EXERCISE BRIEF:
What is needed is a word-for-word copy of the lines below from the one with "Given: Share Gurman's main tweet" through the one with "Task: Click the full moon icon under day 5", both included, with every picture left out.

DATASET RECORDS:
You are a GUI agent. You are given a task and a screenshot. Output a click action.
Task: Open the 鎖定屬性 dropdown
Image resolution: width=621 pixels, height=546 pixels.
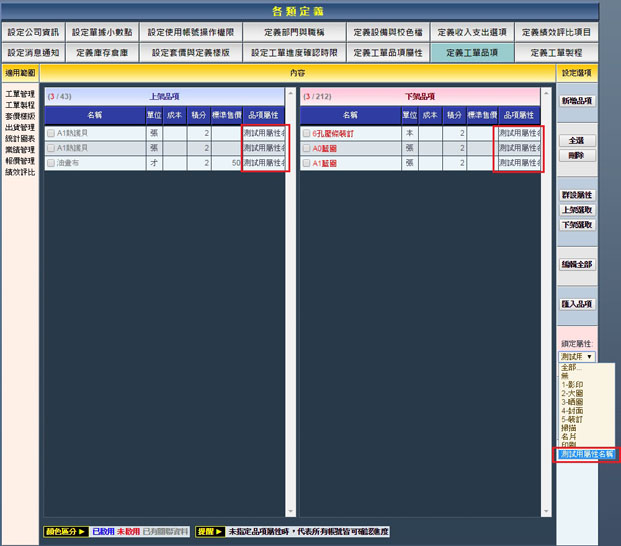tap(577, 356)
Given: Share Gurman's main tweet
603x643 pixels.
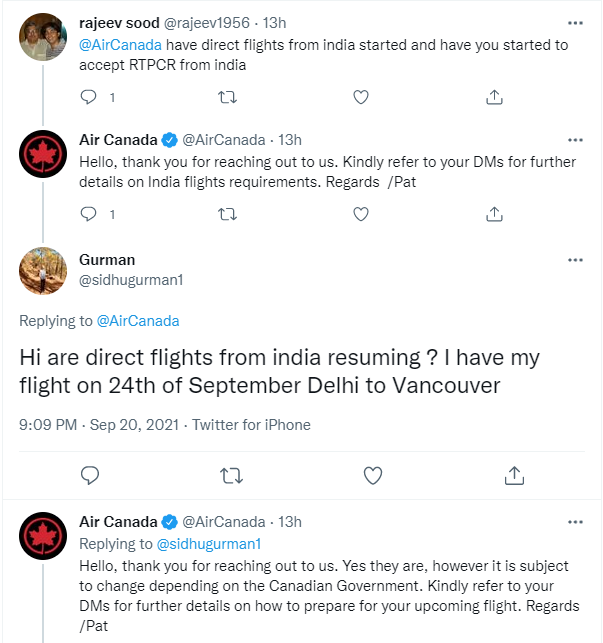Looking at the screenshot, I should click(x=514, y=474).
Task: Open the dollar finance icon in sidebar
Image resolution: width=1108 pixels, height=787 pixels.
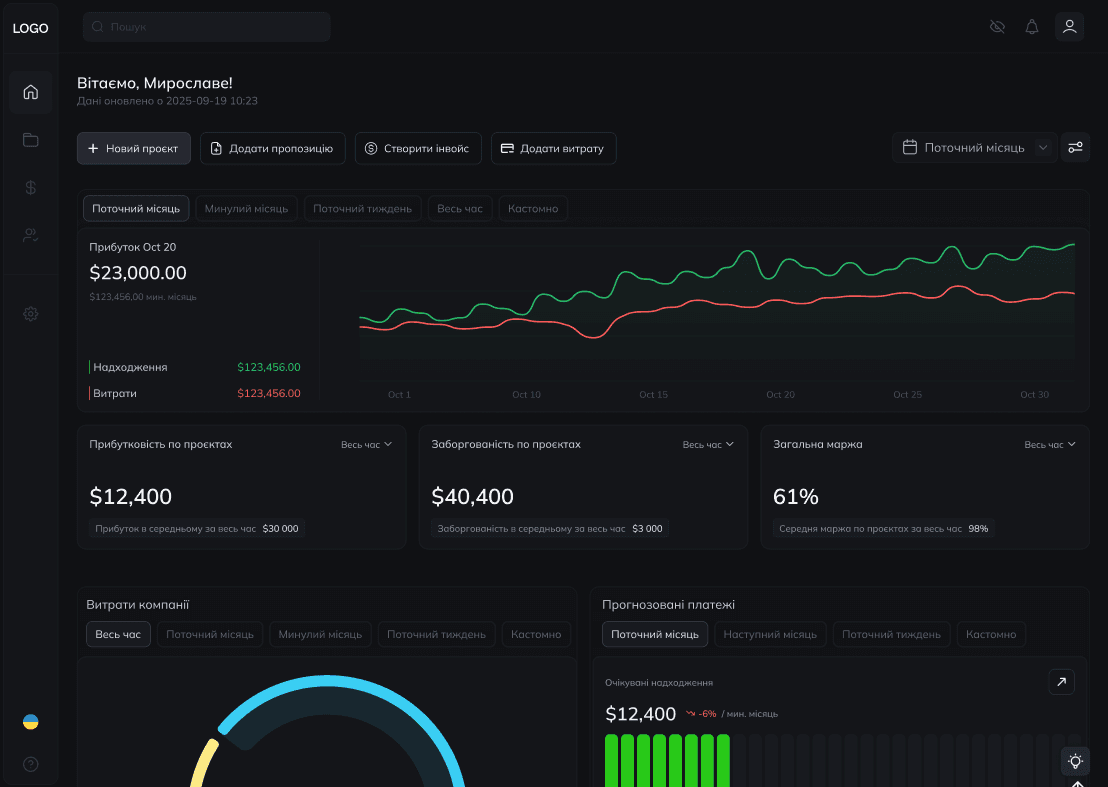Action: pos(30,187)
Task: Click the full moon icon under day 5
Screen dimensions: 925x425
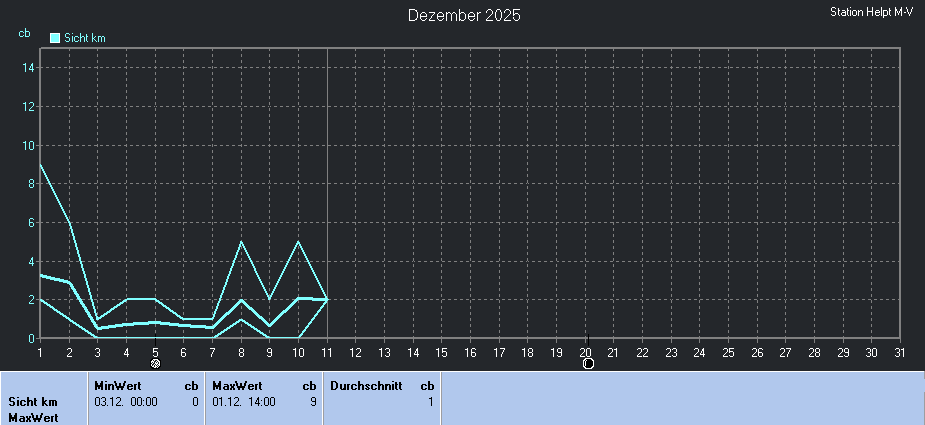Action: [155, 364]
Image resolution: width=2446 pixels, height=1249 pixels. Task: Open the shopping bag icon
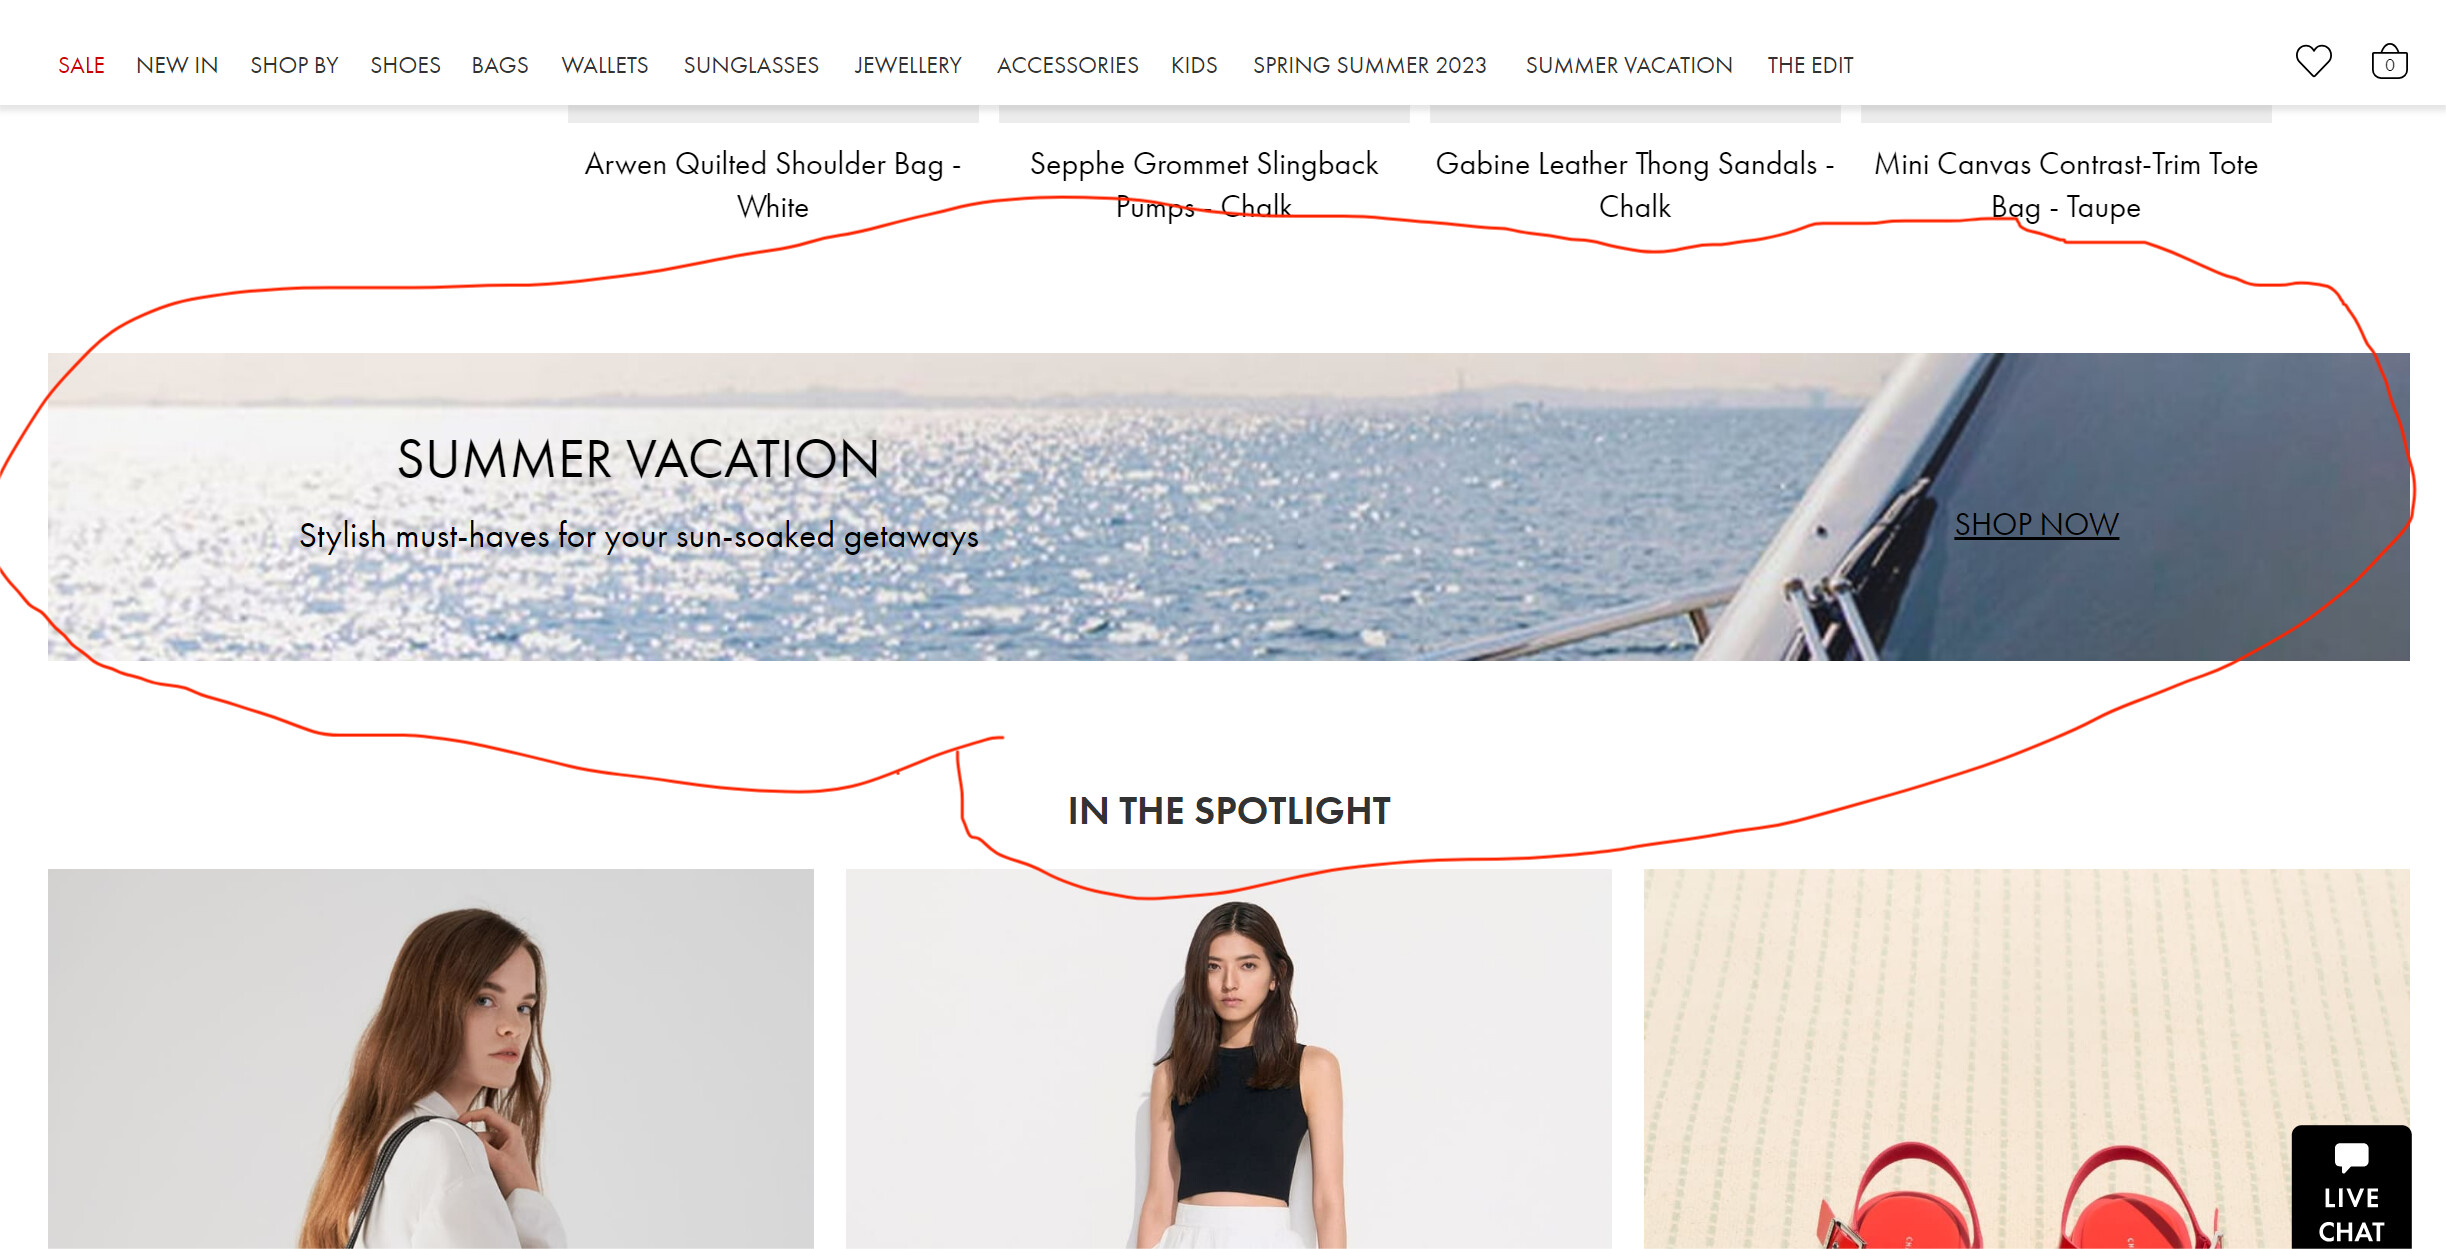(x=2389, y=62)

...

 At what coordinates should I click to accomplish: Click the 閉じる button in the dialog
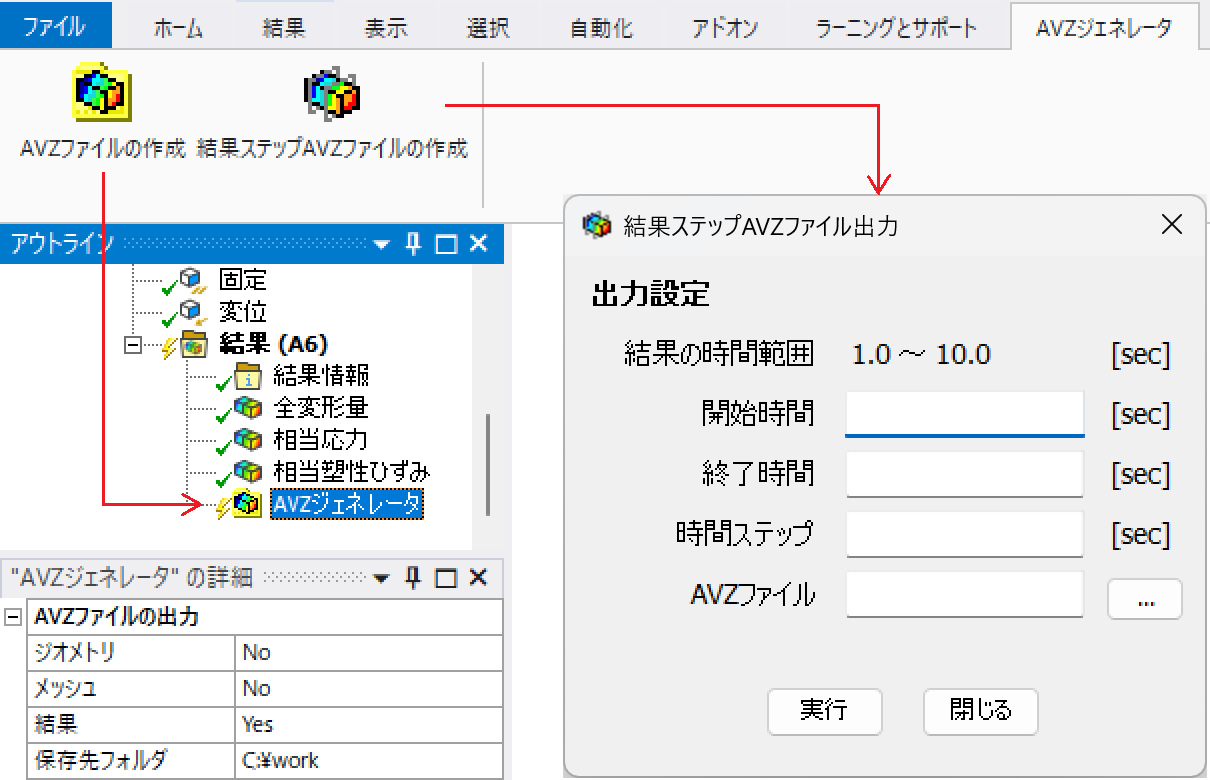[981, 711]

==

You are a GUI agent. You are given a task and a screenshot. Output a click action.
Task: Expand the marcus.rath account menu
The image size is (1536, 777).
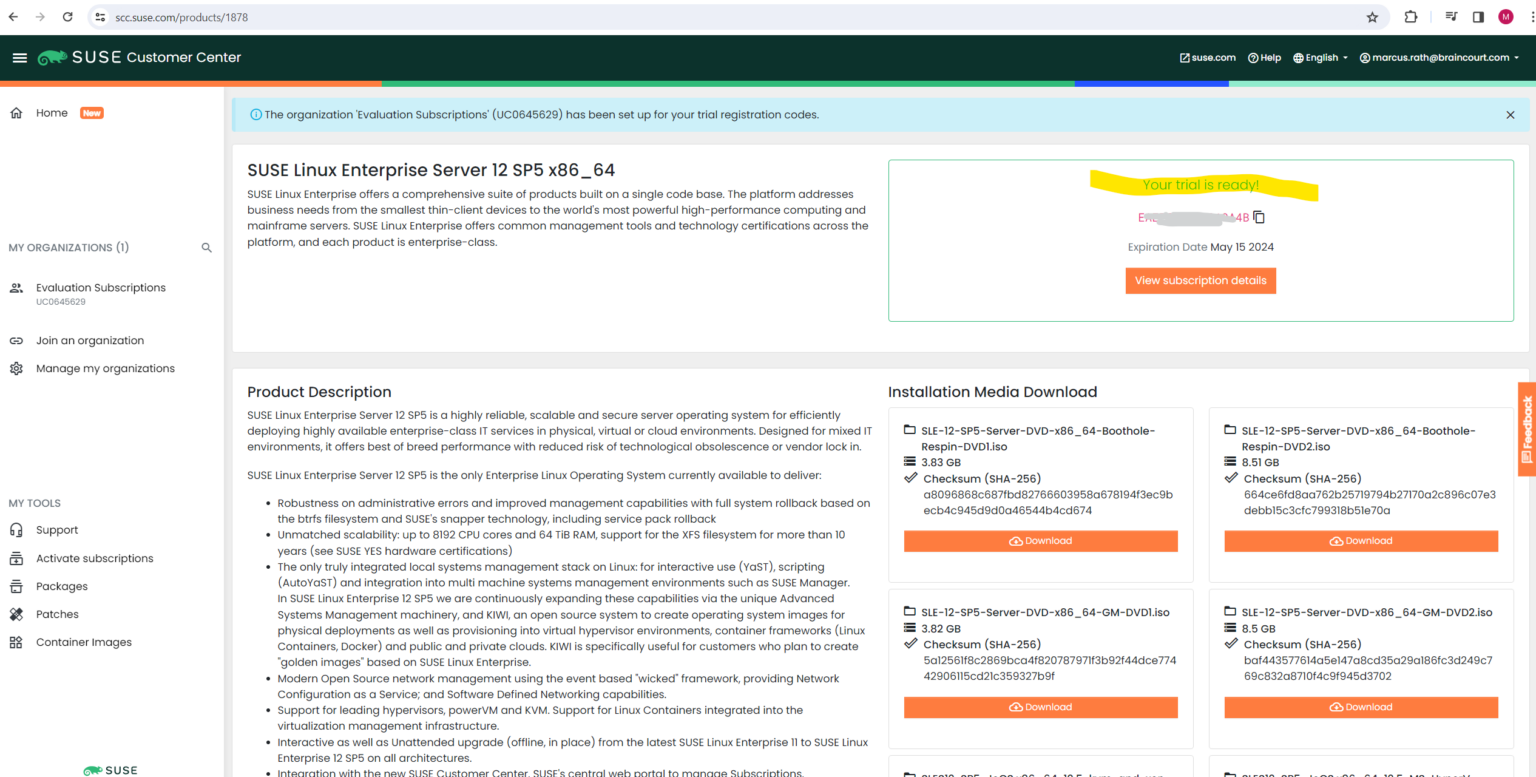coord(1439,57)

WRITTEN REPLY:
Given: Share Gurman's main tweet
603x643 pixels.
Looking at the screenshot, I should click(x=514, y=474).
Task: Open the dollar finance icon in sidebar
Image resolution: width=1108 pixels, height=787 pixels.
Action: pos(30,187)
Task: Click the full moon icon under day 5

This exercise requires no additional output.